Short task ::
Reproduce every line of the items, requests included, from the line containing "竹子 (1180, 1737)" up to and including the line containing "废品回收站 (1148, 1600)", and leave out all other lines. Scale each answer coordinate by 0.75 and round to a whole number, with halves rounded up.

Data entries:
==================================================

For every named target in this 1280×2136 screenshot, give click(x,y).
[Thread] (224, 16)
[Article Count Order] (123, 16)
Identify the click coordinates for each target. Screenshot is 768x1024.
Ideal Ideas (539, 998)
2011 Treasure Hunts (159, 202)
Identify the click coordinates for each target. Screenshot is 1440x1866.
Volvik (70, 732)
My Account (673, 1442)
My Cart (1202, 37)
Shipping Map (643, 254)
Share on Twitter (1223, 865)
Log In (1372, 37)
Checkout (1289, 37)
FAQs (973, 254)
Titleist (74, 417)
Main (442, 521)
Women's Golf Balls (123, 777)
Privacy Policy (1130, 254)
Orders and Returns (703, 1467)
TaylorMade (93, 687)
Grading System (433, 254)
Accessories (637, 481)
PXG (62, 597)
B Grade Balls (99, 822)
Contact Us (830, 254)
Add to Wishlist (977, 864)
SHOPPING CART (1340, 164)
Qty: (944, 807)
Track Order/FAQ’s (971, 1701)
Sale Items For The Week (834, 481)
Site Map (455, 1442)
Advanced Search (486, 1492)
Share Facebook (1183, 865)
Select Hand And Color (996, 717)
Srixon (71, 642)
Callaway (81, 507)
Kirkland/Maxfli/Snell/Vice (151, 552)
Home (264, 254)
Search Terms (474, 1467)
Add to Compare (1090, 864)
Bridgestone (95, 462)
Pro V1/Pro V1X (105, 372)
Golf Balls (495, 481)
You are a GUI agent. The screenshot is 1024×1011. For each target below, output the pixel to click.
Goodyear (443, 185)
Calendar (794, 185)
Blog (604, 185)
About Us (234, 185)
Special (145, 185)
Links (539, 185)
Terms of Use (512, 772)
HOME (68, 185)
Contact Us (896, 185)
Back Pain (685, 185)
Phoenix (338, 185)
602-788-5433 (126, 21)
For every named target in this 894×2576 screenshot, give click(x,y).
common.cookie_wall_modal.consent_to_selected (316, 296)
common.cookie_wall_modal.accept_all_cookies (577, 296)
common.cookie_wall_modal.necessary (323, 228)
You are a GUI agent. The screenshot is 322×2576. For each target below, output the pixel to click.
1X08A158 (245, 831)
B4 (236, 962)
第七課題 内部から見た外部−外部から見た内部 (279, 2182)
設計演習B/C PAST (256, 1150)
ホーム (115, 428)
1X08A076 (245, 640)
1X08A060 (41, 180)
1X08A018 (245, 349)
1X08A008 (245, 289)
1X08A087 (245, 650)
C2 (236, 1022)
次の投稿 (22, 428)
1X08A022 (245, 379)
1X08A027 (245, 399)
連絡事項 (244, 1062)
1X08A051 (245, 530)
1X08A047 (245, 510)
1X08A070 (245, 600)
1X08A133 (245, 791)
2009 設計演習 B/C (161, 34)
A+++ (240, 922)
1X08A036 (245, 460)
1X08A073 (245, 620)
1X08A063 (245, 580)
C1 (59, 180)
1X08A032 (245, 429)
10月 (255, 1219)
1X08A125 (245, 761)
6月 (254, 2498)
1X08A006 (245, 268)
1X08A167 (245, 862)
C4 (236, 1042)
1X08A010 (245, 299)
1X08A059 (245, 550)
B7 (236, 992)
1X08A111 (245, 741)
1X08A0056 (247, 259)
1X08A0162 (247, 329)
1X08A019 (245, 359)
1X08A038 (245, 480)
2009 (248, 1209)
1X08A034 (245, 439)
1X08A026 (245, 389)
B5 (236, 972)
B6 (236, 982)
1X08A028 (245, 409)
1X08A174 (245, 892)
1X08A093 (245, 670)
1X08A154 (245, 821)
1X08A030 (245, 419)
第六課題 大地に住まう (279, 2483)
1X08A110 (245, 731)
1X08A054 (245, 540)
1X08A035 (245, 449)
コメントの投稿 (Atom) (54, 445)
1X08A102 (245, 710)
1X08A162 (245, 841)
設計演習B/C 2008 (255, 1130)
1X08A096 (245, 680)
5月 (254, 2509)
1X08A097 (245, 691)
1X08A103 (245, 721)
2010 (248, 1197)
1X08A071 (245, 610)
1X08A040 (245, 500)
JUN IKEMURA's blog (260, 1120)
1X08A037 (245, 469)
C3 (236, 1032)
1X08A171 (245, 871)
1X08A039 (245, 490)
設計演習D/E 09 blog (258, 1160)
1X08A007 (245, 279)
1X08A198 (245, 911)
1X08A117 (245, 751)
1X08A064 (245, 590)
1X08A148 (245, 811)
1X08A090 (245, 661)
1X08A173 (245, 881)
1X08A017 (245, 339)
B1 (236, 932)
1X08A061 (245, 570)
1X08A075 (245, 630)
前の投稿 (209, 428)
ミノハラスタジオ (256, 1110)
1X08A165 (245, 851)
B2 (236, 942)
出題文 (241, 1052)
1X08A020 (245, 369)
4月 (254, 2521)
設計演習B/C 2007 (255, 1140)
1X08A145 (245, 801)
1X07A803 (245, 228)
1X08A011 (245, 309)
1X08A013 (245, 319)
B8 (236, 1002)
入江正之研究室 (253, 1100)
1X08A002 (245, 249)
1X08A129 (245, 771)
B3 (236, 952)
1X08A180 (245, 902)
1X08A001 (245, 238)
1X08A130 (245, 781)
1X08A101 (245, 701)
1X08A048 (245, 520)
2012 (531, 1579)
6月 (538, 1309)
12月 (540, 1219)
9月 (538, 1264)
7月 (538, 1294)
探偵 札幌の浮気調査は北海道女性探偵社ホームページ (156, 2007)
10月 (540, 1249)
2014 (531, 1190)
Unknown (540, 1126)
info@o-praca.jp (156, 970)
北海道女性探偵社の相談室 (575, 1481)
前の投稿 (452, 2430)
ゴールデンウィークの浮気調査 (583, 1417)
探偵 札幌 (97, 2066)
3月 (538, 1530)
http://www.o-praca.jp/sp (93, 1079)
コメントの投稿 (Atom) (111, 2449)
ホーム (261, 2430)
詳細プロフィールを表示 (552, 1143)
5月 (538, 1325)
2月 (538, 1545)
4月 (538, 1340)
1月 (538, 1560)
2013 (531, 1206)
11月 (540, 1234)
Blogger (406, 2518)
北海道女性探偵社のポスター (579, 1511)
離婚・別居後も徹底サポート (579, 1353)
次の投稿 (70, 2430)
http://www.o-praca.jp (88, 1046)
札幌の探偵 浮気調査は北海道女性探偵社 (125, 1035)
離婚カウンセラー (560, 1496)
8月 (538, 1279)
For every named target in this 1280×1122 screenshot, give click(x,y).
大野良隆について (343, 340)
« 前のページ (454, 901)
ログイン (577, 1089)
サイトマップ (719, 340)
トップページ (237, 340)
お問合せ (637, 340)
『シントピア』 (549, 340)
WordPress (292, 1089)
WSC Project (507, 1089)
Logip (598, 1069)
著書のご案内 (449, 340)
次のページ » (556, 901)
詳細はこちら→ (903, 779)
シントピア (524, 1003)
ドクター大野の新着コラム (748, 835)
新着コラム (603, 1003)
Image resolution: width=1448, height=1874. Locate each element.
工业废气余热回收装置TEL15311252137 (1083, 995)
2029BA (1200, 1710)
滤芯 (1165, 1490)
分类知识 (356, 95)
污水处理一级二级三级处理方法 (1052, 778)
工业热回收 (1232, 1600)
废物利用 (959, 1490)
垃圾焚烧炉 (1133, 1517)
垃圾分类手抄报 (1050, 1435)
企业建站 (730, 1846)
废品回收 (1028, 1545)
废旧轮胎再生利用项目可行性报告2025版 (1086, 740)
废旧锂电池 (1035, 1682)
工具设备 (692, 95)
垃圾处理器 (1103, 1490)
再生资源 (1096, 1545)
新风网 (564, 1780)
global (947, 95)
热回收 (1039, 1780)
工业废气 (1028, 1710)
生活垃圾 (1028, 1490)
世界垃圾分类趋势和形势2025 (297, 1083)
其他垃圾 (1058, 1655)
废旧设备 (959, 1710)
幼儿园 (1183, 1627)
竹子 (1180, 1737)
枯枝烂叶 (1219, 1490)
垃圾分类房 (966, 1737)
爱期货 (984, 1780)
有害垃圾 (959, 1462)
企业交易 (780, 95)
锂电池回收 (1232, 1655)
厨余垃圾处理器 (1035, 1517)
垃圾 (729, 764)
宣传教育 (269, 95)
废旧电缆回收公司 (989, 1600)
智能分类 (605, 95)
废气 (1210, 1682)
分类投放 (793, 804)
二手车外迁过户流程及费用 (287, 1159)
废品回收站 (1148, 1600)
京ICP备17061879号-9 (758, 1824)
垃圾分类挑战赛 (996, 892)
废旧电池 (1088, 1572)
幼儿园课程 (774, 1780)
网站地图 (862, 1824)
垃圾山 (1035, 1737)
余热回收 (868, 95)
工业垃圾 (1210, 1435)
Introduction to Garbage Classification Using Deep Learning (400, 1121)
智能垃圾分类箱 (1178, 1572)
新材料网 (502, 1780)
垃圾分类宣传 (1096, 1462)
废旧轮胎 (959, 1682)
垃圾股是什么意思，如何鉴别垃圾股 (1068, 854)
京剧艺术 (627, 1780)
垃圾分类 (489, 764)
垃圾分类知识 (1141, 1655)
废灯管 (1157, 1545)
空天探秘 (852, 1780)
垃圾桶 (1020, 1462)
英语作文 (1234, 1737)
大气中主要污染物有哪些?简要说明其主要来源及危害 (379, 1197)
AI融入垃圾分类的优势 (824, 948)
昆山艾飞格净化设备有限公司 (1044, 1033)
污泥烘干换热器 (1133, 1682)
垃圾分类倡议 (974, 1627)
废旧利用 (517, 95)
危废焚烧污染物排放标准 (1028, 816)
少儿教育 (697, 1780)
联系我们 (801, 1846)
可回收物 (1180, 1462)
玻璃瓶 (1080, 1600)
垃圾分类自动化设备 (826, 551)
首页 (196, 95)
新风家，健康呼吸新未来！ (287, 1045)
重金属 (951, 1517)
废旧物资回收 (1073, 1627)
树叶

==================================================

The output ::
竹子 (885, 1303)
枯枝烂叶 (914, 1118)
垃圾分类房 (725, 1303)
爱期货 (738, 1335)
有害垃圾 (719, 1097)
企业交易 (585, 71)
锂电池回收 (924, 1241)
厨余垃圾处理器 (776, 1138)
垃圾 (547, 573)
宣传教育 (202, 71)
废旧电缆回收公司 (742, 1200)
智能分类 (454, 71)
废气 (908, 1262)
分类投放 (595, 603)
二手车外迁过户流程及费用 (215, 869)
废品回收站 (861, 1200)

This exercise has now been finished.